Directions:
In the listing below, pick out lines with "chevron".

☆ ☆ ☆ ☆

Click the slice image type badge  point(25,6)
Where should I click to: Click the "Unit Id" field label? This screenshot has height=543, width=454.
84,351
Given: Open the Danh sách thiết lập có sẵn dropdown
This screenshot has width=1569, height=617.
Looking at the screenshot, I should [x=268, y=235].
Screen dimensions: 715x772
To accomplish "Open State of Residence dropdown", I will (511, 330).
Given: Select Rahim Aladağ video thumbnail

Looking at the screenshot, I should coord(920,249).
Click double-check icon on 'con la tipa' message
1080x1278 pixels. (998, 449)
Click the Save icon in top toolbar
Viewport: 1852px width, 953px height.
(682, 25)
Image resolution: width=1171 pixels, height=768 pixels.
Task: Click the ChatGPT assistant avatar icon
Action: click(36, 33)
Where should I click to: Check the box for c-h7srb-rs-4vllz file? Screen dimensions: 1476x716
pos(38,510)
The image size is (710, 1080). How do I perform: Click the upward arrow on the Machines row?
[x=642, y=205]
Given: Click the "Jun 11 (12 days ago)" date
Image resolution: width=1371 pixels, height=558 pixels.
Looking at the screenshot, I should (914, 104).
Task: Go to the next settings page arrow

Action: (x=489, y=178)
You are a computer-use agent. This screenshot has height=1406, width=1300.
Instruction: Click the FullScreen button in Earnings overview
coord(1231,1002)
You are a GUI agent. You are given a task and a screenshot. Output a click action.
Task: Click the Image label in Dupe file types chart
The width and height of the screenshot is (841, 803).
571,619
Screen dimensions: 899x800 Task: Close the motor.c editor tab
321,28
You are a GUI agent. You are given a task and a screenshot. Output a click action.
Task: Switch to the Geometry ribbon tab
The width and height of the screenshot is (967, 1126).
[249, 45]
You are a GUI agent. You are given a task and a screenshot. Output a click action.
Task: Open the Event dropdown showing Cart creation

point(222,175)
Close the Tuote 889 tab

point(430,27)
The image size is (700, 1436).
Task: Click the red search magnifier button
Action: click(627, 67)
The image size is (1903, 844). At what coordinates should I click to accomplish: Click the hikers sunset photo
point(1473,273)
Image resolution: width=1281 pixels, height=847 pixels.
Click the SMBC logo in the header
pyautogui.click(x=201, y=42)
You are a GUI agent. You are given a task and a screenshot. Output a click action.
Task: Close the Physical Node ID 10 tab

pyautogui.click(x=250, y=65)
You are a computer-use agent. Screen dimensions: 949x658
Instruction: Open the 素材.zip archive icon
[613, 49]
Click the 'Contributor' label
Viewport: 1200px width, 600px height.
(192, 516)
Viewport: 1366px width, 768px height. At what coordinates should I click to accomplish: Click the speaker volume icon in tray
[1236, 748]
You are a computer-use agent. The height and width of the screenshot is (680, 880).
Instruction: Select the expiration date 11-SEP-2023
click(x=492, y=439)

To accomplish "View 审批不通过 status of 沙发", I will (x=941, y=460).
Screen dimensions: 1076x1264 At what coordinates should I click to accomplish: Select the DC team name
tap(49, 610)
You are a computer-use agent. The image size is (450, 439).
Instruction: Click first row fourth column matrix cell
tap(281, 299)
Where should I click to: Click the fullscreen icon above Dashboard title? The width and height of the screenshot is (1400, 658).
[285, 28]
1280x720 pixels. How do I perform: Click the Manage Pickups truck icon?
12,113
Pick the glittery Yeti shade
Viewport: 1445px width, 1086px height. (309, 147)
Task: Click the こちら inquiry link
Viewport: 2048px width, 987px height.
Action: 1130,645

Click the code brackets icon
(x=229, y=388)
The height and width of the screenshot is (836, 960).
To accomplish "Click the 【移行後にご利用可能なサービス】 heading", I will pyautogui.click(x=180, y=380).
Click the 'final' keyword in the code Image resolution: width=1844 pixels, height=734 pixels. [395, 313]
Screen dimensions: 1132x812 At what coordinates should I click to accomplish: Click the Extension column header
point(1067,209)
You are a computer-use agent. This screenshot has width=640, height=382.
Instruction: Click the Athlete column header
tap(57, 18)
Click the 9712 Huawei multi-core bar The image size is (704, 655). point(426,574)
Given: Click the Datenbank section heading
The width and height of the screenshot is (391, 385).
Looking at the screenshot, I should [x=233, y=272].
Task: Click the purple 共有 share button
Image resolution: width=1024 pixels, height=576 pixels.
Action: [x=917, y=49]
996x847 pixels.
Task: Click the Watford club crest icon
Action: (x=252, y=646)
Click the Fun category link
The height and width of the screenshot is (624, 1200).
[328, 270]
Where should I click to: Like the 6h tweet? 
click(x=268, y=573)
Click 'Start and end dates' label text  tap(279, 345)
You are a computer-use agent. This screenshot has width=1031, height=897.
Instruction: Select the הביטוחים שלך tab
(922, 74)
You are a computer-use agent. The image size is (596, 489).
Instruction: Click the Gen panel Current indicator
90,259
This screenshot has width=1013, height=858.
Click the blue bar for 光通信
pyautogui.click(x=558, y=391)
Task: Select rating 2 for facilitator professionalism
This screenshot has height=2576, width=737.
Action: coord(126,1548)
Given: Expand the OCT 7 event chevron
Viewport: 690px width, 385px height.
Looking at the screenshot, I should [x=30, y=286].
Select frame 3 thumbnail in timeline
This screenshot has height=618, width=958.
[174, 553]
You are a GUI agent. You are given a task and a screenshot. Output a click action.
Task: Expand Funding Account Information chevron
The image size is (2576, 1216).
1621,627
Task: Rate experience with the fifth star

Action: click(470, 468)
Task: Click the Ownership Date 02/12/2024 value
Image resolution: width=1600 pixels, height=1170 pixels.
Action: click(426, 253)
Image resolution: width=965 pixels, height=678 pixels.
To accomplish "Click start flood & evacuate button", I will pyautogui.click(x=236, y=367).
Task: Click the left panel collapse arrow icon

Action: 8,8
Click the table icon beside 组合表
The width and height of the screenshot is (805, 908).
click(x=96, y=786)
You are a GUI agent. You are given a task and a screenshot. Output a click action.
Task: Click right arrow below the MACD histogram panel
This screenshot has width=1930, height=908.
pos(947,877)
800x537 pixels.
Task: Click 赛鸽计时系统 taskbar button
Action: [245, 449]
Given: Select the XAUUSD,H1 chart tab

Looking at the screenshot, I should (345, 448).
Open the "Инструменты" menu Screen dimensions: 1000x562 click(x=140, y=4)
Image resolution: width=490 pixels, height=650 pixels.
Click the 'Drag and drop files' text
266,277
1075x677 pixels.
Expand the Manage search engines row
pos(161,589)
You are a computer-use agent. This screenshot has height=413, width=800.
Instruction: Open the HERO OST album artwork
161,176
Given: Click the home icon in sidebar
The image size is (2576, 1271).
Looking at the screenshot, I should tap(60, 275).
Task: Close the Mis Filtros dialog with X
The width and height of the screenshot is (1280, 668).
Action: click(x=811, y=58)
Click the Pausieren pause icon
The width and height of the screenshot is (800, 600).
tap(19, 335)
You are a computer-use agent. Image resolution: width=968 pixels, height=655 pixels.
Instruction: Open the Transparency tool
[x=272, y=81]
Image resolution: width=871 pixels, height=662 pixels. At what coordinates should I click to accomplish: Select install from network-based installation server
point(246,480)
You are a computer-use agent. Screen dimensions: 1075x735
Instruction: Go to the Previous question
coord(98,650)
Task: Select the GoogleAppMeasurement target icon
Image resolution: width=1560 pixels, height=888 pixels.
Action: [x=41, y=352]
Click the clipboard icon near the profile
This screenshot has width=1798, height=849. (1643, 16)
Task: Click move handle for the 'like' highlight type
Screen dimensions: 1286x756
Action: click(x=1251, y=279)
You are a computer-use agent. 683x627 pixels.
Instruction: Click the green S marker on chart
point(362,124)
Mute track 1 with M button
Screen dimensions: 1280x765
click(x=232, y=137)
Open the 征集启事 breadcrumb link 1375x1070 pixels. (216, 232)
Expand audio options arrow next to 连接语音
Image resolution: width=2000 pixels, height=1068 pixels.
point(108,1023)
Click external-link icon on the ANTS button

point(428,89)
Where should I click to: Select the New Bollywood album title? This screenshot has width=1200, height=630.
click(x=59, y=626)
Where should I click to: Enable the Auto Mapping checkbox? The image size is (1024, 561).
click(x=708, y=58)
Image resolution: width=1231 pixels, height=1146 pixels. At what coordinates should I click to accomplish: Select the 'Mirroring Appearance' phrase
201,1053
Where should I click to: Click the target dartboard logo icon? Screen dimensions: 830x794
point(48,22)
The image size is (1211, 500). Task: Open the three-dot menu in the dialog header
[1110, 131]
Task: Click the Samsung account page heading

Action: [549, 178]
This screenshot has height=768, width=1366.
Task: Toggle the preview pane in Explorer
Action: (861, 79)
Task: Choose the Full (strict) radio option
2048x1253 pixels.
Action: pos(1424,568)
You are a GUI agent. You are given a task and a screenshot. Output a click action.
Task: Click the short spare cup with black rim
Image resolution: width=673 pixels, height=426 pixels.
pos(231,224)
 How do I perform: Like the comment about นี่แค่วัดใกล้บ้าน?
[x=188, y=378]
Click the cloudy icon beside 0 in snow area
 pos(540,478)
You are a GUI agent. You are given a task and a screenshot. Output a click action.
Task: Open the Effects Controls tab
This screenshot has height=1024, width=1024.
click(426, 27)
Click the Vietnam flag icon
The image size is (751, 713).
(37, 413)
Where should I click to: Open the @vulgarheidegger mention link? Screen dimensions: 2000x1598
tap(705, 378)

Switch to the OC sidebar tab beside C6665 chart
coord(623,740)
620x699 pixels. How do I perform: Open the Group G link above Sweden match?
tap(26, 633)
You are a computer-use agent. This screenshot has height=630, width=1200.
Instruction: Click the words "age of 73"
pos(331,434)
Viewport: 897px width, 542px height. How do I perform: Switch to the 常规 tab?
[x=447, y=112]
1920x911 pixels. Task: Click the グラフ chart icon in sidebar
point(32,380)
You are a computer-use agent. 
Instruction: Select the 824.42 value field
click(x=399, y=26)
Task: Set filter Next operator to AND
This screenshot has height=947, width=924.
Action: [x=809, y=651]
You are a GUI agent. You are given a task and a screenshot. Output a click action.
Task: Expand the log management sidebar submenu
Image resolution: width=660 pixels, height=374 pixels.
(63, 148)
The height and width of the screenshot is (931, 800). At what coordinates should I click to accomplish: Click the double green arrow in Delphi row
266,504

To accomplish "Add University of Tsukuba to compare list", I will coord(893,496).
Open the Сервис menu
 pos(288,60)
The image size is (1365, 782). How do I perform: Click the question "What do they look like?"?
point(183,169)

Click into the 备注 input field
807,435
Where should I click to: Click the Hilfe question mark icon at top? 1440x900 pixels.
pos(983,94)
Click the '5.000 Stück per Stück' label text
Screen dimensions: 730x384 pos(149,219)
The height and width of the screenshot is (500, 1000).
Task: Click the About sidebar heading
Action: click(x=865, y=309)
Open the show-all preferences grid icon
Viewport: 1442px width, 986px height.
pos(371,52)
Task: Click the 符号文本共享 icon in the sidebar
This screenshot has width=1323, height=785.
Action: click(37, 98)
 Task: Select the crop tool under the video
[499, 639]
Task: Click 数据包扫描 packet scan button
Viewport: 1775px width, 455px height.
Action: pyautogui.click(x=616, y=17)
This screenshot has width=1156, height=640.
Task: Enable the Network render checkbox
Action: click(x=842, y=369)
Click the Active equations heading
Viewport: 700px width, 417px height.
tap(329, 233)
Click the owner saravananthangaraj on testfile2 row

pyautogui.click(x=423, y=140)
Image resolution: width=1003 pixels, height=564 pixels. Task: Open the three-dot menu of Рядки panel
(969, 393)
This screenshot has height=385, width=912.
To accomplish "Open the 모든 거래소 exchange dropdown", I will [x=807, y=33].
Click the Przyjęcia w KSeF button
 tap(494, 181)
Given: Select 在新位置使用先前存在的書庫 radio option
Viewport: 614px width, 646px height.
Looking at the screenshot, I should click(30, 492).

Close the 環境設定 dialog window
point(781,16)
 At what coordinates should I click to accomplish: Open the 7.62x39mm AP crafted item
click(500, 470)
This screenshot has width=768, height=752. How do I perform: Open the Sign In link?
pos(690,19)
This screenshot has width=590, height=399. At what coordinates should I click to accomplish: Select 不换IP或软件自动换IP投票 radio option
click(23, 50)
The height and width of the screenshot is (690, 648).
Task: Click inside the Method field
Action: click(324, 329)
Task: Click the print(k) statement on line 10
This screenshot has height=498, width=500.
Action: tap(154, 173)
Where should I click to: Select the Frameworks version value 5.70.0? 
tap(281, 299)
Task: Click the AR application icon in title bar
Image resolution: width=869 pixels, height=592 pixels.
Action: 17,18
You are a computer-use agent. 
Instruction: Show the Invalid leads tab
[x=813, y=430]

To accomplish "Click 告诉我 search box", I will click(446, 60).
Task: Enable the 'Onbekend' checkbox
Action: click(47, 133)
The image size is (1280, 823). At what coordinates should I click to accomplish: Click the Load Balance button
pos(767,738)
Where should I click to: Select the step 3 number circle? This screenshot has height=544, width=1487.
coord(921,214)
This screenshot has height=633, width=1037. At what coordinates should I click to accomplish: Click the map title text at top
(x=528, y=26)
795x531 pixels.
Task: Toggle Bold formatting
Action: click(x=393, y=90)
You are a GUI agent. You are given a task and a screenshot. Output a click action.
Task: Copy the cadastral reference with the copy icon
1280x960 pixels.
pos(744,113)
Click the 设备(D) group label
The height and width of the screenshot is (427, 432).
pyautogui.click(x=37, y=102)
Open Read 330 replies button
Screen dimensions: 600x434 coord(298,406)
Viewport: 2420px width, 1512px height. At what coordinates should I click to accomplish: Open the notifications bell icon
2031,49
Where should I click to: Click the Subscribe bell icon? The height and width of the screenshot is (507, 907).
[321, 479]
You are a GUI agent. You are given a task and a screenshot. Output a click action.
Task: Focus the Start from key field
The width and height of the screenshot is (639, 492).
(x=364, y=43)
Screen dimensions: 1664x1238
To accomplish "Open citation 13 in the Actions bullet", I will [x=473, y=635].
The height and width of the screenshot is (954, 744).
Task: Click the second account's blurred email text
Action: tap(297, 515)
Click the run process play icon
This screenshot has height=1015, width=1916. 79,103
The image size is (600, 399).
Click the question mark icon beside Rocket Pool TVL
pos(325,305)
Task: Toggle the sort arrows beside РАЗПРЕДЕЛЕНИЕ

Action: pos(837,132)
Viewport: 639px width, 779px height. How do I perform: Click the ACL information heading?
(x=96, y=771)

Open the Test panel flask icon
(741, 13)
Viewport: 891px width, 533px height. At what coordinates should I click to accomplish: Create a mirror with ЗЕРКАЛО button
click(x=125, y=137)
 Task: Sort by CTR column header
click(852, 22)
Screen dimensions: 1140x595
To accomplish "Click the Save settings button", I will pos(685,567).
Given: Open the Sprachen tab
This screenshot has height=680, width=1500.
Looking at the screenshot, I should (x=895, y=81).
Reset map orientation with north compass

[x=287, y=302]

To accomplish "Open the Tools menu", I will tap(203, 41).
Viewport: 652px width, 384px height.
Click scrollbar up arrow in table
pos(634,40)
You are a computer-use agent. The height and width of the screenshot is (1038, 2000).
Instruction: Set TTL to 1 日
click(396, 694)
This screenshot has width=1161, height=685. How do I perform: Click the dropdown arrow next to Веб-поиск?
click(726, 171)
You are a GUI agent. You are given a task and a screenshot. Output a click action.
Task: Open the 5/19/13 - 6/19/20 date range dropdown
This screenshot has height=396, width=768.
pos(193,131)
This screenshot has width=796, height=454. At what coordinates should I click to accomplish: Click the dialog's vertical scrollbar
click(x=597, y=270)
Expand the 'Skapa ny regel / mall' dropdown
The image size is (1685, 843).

☆ ☆ ☆ ☆

Solved problem:
Given: Expand the OCT 7 event chevron
Task: Expand Funding Account Information chevron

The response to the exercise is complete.